1.3 Origins of DNA Replication
The number of origins ranges from a few hundred in a yeast cell to tens of thousands in a human cell. The extent to which conserved DNA sequence elements determine origins differs significantly among eukaryotic species. Replication origins in the budding yeast Saccharomyces cerevisiae contain highly conserved sequence elements called A, B1, B2 and B3 boxes of the autonomously replicating sequence (ARS).28 These conserved DNA sequences are required for binding of the initiator protein ORC (origin recognition complex, see Chapter 2). However, not all DNA segments containing the conserved sequence elements are recognised by ORC in vivo. Other sequences distributed over 100 bp also contribute to replication origin function, possibly by providing binding sites for proteins that can enhance the recruitment of ORC to DNA or by providing DNA sequences that can be easily unwound.29
The origins in most other eukaryotes are much less stringent in terms of sequence requirement. In the fission yeast, Schizosaccharomyces pombe, the required origin sequences are distributed over large DNA segments (500–1000 bp) and are AT rich.30 It appears that it is the number of AT tracts in a given segment of DNA that determines its probability of binding ORC and functioning as an origin of DNA replication.
The nature of origins in metazoans is even less well defined than in yeasts and the origins appear not to contain any consensus sequence. Replication origins occur at frequent and nearly random intervals along metazoan chromosomal DNA, and only a fraction of them are utilised in each cell cycle with a wide variation of efficiency. A typical pattern of origin initiation in metazoans is broad zones containing many relatively inefficient origins, one or a few of which are selected stochastically and the rest are suppressed.31,32 However, at some origins, such as lamin B2 and β-globin origins, replication starts from tightly-defined sites.33,34
Several interacting components may influence the location and efficiency of initiation in any given cell cycle, such as:
DNA sequences. Sequences rich in AT could facilitate ORC binding or DNA unwinding.

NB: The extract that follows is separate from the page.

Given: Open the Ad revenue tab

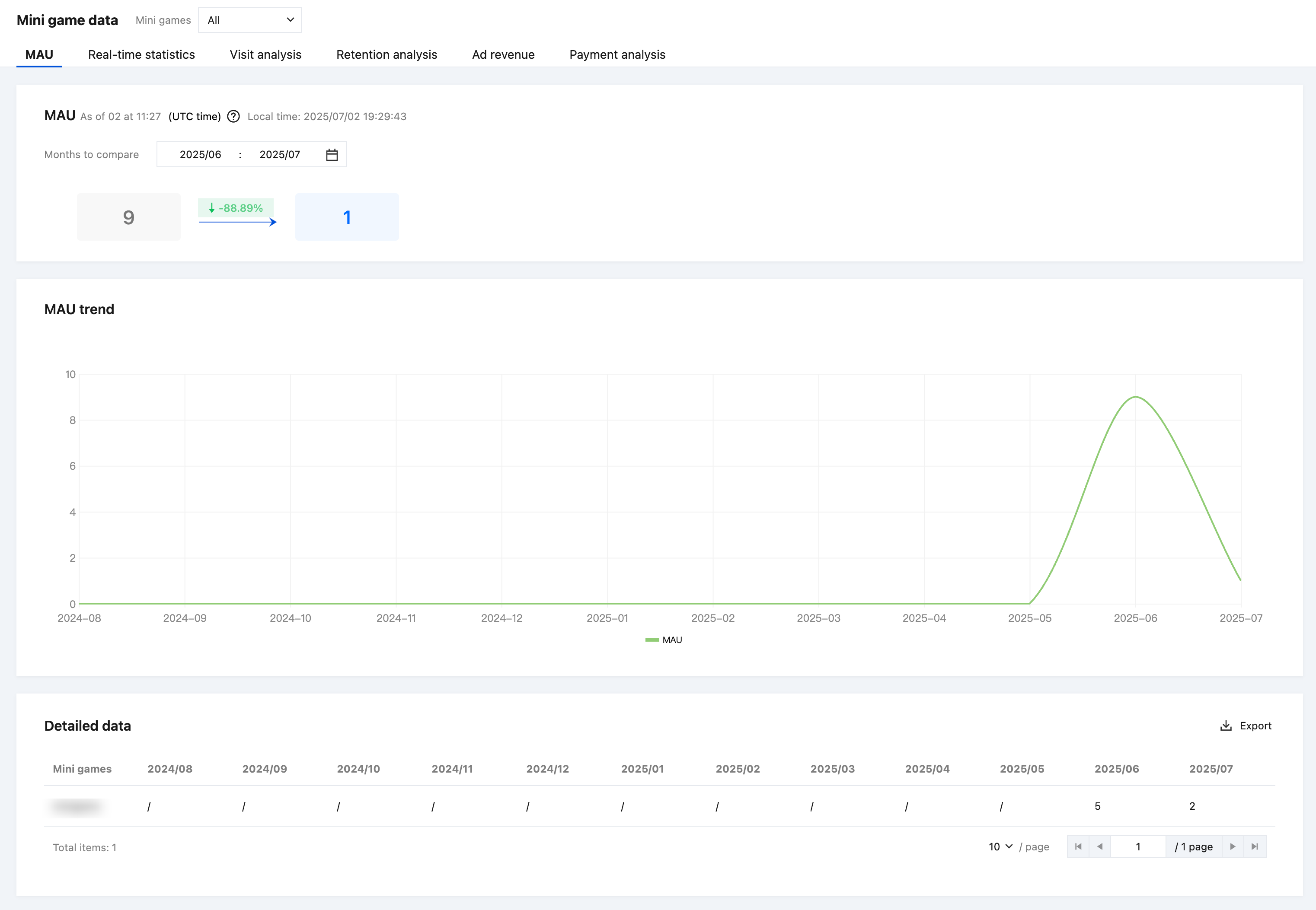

Local chromatin structure. It has been shown that the positions of nucleosomes near origins are important for origin function.35 Whilst histone acetylation has been shown to affect origin specification in Xenopus and Drosophila,36,37 in mammalian cells, an ATP-dependent chromatin remodelling complex is required for efficient replication of heterochromatin.38
Transcription. Transcription has been shown to interfere with origin activity and indeed, replication origins are almost never found within actively transcribed DNA.10,20,39,40
Protein–protein interactions. The presence of other proteins could help recruit ORC and enhance origin efficiency. For example, Abf1 and the Myb protein complex bind to origins and can affect the efficiency of origin utilisation in yeast and Drosophila.41,42
Origin interference. It has been observed that in an initiation zone, firing of one replication origin appears to inhibit initiation at nearby origins, but is coordinated with neighbouring origins at more distant sites.43 This may suggest some sort of long range interaction between origins.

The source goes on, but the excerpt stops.